Upstairs, Sherlock was reclining on the sofa still wearing his pyjamas. As John put the box on the table he sat up and started to complain. "I've had a seriously boring day" he moaned "and you come in with a box and don't even ask me what I've been doing."
"It's perfectly obvious what you've been doing" John answered as he removed his jacket "nothing, unless you count sulking."
"I DO NOT SULK" Sherlock shouted, pouting "and what's in the box?"
"Kittens" said John, opening the box as he spoke "I found them on the step outside." There was a note in with the kittens. John read it and smiled. He studied the kittens. They were, he guessed about 8 weeks old.
"KITTENS!" shouted Sherlock, ignoring John's smile completely "what on earth are we supposed to do with kittens?"
John was holding both kittens in his arms. They were just starting to awake and looked incredibly sweet. John put them down on the floor to explore and one of them promptly squatted and peed on the rug. The other one then did the same. Sherlock was incensed.
"Look at that" he groaned "that's ruined now."
"They're babies" said John "we need a litter tray and litter and food and somewhere for them to sleep."
"We're not keeping them" said Sherlock "we can just take them to the RSPCA."
"There's a note" John explained "I found it in the box. It says we're to look after them. It names us personally. It says Dear Sherlock and John. Please look after these unwanted kittens. Love anonymous."
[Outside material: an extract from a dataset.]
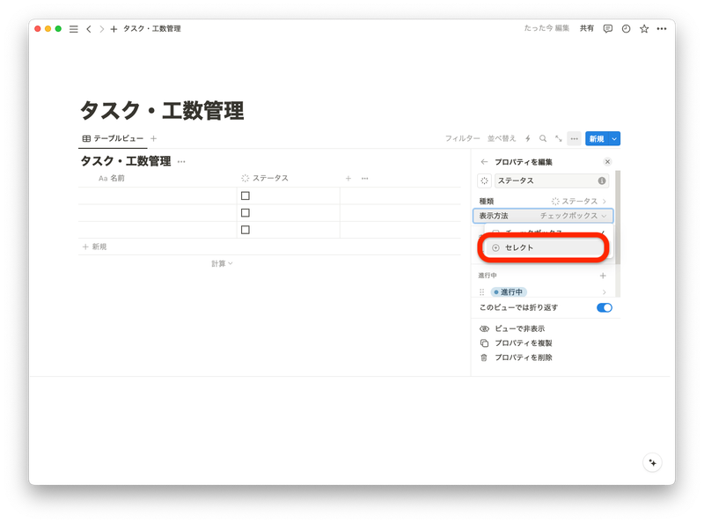The height and width of the screenshot is (523, 704).
Task: Open the sidebar via the hamburger icon
Action: [74, 28]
Sherlock put his head in his hands and groaned again. He had already learned that John was very difficult to manipulate. Once John really made up his mind about something he could be incredibly stubborn. The kittens were obviously there to stay, for a while at least. He wondered who anonymous was. He would have to investigate.
One. Settling in.
John left Sherlock alone with the kittens, rather reluctantly, and went to buy supplies for them. Sherlock, his head bursting with numerous boring facts about what to do and what not to do with kittens, sat on the sofa and sulked and then decided to clean the rug of pee, still sulking. The kittens explored and found there were a lot of great things to pull and sniff and play with. They were ecstatically happy.
When John returned with all the stuff he deemed necessary for two kittens well being, Sherlock was still sulking on the sofa and the kittens were nowhere to be seen. "Where are they? he asked.
"Where are who?" asked Sherlock, irritatingly.
"Lily and Poppy, of course" said John.
Sherlock looked shocked. "You've NAMED them?" he exclaimed.
"Harry and I had cats when we were children" said John calmly "they were called Lily and Poppy. Poppy was mine. Anyway, where are they? What have you done with them?"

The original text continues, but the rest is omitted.